Так сложилось, что я готовил последнее интервью Иосифа Кобзона: к 80-летию певца канал «Россия 1» записывал свою авторскую программу «Семейный альбом» с Иосифом & Нинель Кобзон у них в загородном доме.
А через год наш общий знакомый, дававший комментарий к запискам про «Машину времени», спросил меня, почему, мол, книги про Градского и Макаревича выходят, а про Кобзона — нет, что, дескать, «западло»? Нет, ответил я, просто и так есть детальная автобиография, и мы с ИД, между прочим, обсуждали выход той книги в прямом эфире на канале «Москва 24».
Через пару недель мне прислали для публикации архивные фото, и я решил: почему бы и нет? Пусть будет еще одна книга. Назвал «Свой Кобзон».
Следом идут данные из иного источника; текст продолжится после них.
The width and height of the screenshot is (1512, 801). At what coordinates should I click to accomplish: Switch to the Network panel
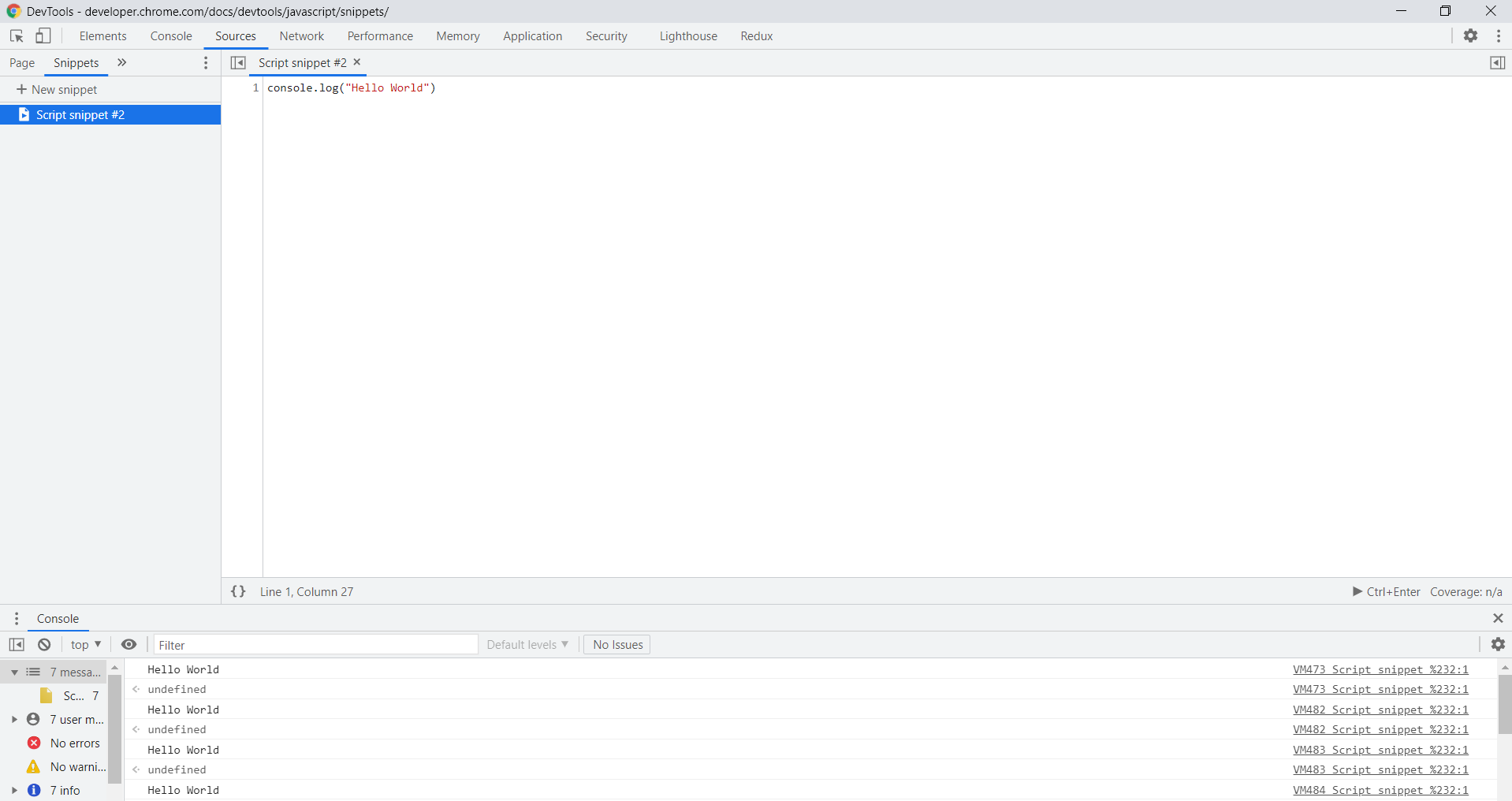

Мне Иосиф Давыдович рассказывал, что поссорился с Пугачевой и Жванецким из-за одной из книг, написанных от его имени:
«Я доверительно разговаривал с журналистом, который обещал мне, когда будет сверстана книга, познакомить меня с ней… Не показал. И запустил ее. И мои коллеги, естественно, обиделись. А потом мне моя любимая жена сказала: ну зачем ты их трогал? Я говорю, ну почему нас нельзя трогать? Значит, мы вообще неприкасаемые какие-то? Ну, нельзя говорить о наших недостатках. У нас же они есть. Это вполне естественно. А вот когда говорят люди, которым ты доверяешь, о том, что ты что-то делаешь в этой жизни неправильно, что-то не так делаешь, ну, хотя бы задумаешься. Действительно, может быть, он, так сказать, оговорил меня и так далее… У меня было основание обидеться и на Аллу Борисовну, которая сказала обидное в свое время. Это было в конце 80-х… Когда у нее спросили, как она относится к тому, что многие творческие работники пошли в политику, она сказала: если вы имеете в виду Кобзона, то, может быть, ему и пора, а я пока попою… Она навсегда останется Пугачевой. Она вписала свое имя в антологию песенную, в историю песенную, в летопись. Она была и остается Примадонной, самой популярной певицей. Этого у нее никто никогда не отнимет».
Фото: из архива Нинель Кобзон■ ■ ■
ИД недолюбливал нашего брата-журналиста. С Дмитрием Быковым у него были разборки, а одному моему коллеге так и вообще обещал «морду набить» (настаивал, чтобы эта угроза осталась в интервью).
Говорил мне: «Вы знаете, я не люблю сегодня журналистику».
Уточняю: «А когда любили?» Объяснил: «У меня очень много друзей-журналистов… Тимур Гайдар, царство небесное. Генрих Боровик, Леонид Миронов, Леонид Золотаревский. У меня очень много друзей-журналистов. И я с удовольствием с ними общаюсь. С ними интересно. Есть те, которые стали журналистами по долгу совести и чести. Вот эти журналисты, особенно фронтовые журналисты, они всегда вызывали у меня глубочайшее уважение. Не те, которые по площадям, по проспекту Сахарова или там по другим площадям ходят. Нет, не эти журналисты… Они сейчас все ангажированные. Они все выполняют заказы. Они не пишут по наитию своему».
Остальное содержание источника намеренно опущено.